§ **Directions for this task**: Each line of the data below must be given again exactly as written.

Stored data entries
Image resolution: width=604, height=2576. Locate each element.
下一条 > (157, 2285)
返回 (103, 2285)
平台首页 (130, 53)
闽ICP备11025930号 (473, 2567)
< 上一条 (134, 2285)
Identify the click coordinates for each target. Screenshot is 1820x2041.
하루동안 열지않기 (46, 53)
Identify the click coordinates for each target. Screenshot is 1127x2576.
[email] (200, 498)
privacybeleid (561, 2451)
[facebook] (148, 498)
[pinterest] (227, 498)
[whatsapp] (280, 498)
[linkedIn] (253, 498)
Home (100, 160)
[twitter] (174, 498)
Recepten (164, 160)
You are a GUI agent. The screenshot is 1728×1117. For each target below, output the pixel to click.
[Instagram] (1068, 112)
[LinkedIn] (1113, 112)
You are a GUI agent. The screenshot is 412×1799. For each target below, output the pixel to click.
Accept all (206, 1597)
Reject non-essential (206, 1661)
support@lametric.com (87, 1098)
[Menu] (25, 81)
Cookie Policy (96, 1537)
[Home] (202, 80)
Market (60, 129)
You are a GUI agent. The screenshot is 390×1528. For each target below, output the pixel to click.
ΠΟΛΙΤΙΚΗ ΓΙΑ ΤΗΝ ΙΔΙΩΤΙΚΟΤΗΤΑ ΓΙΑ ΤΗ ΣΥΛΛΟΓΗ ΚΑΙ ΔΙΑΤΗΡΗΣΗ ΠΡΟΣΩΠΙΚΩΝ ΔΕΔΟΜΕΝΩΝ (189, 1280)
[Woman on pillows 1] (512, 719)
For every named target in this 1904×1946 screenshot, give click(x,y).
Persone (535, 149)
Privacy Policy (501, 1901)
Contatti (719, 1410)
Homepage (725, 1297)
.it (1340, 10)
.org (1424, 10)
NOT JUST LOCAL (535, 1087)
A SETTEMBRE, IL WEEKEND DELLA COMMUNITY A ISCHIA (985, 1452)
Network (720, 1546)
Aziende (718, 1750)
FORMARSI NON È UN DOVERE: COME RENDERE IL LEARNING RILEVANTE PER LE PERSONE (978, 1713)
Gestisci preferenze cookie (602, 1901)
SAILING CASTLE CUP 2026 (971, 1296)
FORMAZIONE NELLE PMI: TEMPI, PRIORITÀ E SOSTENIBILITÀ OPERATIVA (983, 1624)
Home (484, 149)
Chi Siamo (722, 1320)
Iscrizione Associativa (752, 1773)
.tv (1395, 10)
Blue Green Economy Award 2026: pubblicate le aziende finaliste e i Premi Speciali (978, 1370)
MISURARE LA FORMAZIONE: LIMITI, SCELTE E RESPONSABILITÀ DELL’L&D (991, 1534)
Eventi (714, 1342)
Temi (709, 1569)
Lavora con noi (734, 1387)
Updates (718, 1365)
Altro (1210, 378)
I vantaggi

§ **Response area**:
Image resolution: width=604, height=2576. Locate each element.
下一条 > (157, 2285)
返回 (103, 2285)
平台首页 (130, 53)
闽ICP备11025930号 (473, 2567)
< 上一条 (134, 2285)
Identify the click coordinates for each target. Screenshot is 1820x2041.
하루동안 열지않기 (46, 53)
Identify the click coordinates for each target. Screenshot is 1127x2576.
[email] (200, 498)
privacybeleid (561, 2451)
[facebook] (148, 498)
[pinterest] (227, 498)
[whatsapp] (280, 498)
[linkedIn] (253, 498)
Home (100, 160)
[twitter] (174, 498)
Recepten (164, 160)
You are a GUI agent. The screenshot is 1728×1117. For each target below, output the pixel to click.
[Instagram] (1068, 112)
[LinkedIn] (1113, 112)
You are a GUI agent. The screenshot is 412×1799. For each target below, output the pixel to click.
Accept all (206, 1597)
Reject non-essential (206, 1661)
support@lametric.com (87, 1098)
[Menu] (25, 81)
Cookie Policy (96, 1537)
[Home] (202, 80)
Market (60, 129)
You are a GUI agent. The screenshot is 390×1528. For each target below, output the pixel to click.
ΠΟΛΙΤΙΚΗ ΓΙΑ ΤΗΝ ΙΔΙΩΤΙΚΟΤΗΤΑ ΓΙΑ ΤΗ ΣΥΛΛΟΓΗ ΚΑΙ ΔΙΑΤΗΡΗΣΗ ΠΡΟΣΩΠΙΚΩΝ ΔΕΔΟΜΕΝΩΝ (189, 1280)
[Woman on pillows 1] (512, 719)
For every named target in this 1904×1946 screenshot, give click(x,y).
Persone (535, 149)
Privacy Policy (501, 1901)
Contatti (719, 1410)
Homepage (725, 1297)
.it (1340, 10)
.org (1424, 10)
NOT JUST LOCAL (535, 1087)
A SETTEMBRE, IL WEEKEND DELLA COMMUNITY A ISCHIA (985, 1452)
Network (720, 1546)
Aziende (718, 1750)
FORMARSI NON È UN DOVERE: COME RENDERE IL LEARNING RILEVANTE PER LE PERSONE (978, 1713)
Gestisci preferenze cookie (602, 1901)
SAILING CASTLE CUP 2026 (971, 1296)
FORMAZIONE NELLE PMI: TEMPI, PRIORITÀ E SOSTENIBILITÀ OPERATIVA (983, 1624)
Home (484, 149)
Chi Siamo (722, 1320)
Iscrizione Associativa (752, 1773)
.tv (1395, 10)
Blue Green Economy Award 2026: pubblicate le aziende finaliste e i Premi Speciali (978, 1370)
MISURARE LA FORMAZIONE: LIMITI, SCELTE E RESPONSABILITÀ DELL’L&D (991, 1534)
Eventi (714, 1342)
Temi (709, 1569)
Lavora con noi (734, 1387)
Updates (718, 1365)
Altro (1210, 378)
I vantaggi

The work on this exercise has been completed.